Streamlit-Apps

Google Play Store App Analysis

This project analyzes the Google Play Store apps dataset, which can be found on Kaggle here. The analysis includes data cleaning, exploratory data analysis, and visualizations.

Project Links

Visualization Website 1:
Visualization Website 2:
Dataset: https://www.kaggle.com/datasets/lava18/google-play-store-apps

Data Cleaning

The dataset contained missing values and duplicates, which were handled using pandas methods.

Exploratory Data Analysis

The analysis includes the following findings:

Most users gave a rating between 4 and 5 with a count of 7049.
The average rating of applications in the store is around 4 which is very high.
Game and Family category are the most appearances for applications in the store.
Beauty and Events are the least most appearances for applications in the store.
The ratings of applications in each category are relatively similar, with an average rating above 4.
Most applications in this store have less than 1 million reviews. Well-known applications have a lot of reviews.

Visualization

The analysis is presented in two Streamlit apps, which can be accessed using the links provided above.

Modeling

Model Selection and Hyperparameter Tuning

Description

We utilized the Support Vector Machine (SVM) algorithm as our model of choice due to its ability to handle high dimensional data and its effectiveness in classification tasks. We implemented the SVM model using scikit-learn’s SVC class, which allows us to specify the kernel function and hyperparameters.
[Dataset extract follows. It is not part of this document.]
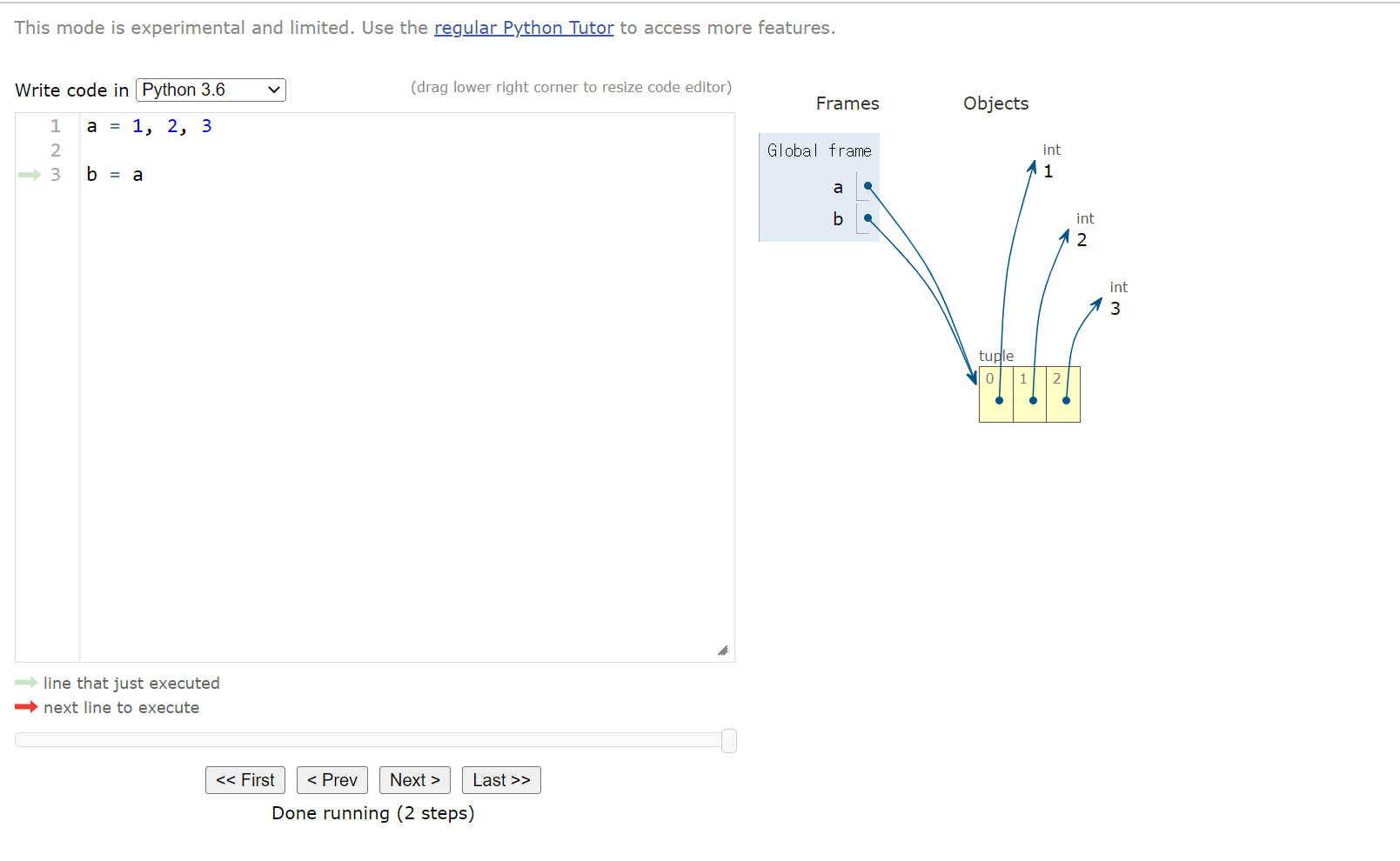Click line number 1 in the gutter
This screenshot has width=1400, height=861.
pyautogui.click(x=56, y=126)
To optimize the performance of our SVM model, we employed a pipeline that consists of several steps:

1. Custom Transformer: This is a custom transformation step that applies a transformation to the data. We passed a parameter “5” to the Custom Transformer class to customize the transformation.

2. StandardScaler: This step scales the data to have zero mean and unit variance, which is an important step for many machine learning algorithms to work effectively.
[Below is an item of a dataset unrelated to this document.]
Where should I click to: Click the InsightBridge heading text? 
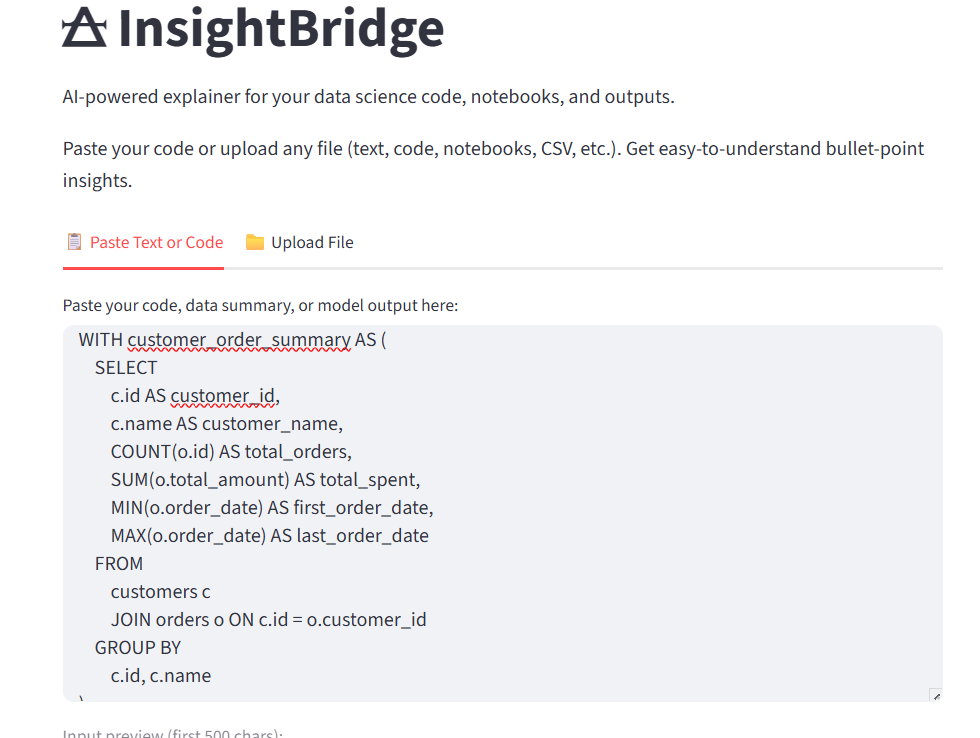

3. GridSearchCV: This step performs grid search cross-validation to find the best hyperparameters for the SVM model. We optimized the hyperparameters ‘C’, ‘kernel’, and ‘gamma’ with a range of values specified in the ‘param_grid’ dictionary. The model was trained using 5-fold cross-validation, and the best hyperparameters were selected based on the average test score.

After defining the pipeline, we fit the pipeline on the training data using the fit method. We then printed the results for each permutation of hyperparameters tested in the grid search using a for loop. The loop iterated over the mean_train_score, mean_test_score, and params values from the GridSearchCV results.
Finally, we printed the best score and best hyperparameters for the SVM model found during the grid search. This allowed us to select the optimal hyperparameters for our SVM model, which helped to improve its performance on the test data.
Overall, this approach for tuning hyperparameters for a machine learning model using cross-validation is a common and effective way to optimize model performance.

Conclusion

This analysis provides insights into the Google Play Store apps dataset and can be used by developers and businesses to make data-driven decisions.